Available data
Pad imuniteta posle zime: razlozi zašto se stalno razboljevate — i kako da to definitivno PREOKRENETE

...

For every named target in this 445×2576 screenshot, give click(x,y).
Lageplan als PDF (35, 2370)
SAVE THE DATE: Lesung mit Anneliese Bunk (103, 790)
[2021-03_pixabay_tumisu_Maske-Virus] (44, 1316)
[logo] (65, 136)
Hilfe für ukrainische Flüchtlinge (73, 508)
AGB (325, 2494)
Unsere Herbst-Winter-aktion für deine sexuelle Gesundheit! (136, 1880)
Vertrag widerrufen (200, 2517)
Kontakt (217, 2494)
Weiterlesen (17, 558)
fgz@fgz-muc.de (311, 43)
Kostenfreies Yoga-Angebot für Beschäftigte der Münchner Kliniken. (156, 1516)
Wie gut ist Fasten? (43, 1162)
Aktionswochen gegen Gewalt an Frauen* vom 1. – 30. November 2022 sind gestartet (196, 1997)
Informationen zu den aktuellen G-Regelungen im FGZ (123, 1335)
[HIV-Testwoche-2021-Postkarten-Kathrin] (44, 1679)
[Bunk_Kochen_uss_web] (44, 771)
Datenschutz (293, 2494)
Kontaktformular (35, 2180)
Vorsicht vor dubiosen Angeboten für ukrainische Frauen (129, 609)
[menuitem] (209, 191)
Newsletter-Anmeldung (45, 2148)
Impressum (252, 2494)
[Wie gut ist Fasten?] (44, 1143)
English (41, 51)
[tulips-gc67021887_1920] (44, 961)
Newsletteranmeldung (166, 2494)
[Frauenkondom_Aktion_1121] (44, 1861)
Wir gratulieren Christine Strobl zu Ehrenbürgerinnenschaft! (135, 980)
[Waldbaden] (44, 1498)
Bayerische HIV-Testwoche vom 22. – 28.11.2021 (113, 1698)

Directions
Using the material above, transcribe exactly the lines from the line with "For every named" to the line with "Vertrag widerrufen (200, 2517)"; both count, and nothing else goes in.

Answer box
For every named target in this 445×2576 screenshot, give click(x,y).
Lageplan als PDF (35, 2370)
SAVE THE DATE: Lesung mit Anneliese Bunk (103, 790)
[2021-03_pixabay_tumisu_Maske-Virus] (44, 1316)
[logo] (65, 136)
Hilfe für ukrainische Flüchtlinge (73, 508)
AGB (325, 2494)
Unsere Herbst-Winter-aktion für deine sexuelle Gesundheit! (136, 1880)
Vertrag widerrufen (200, 2517)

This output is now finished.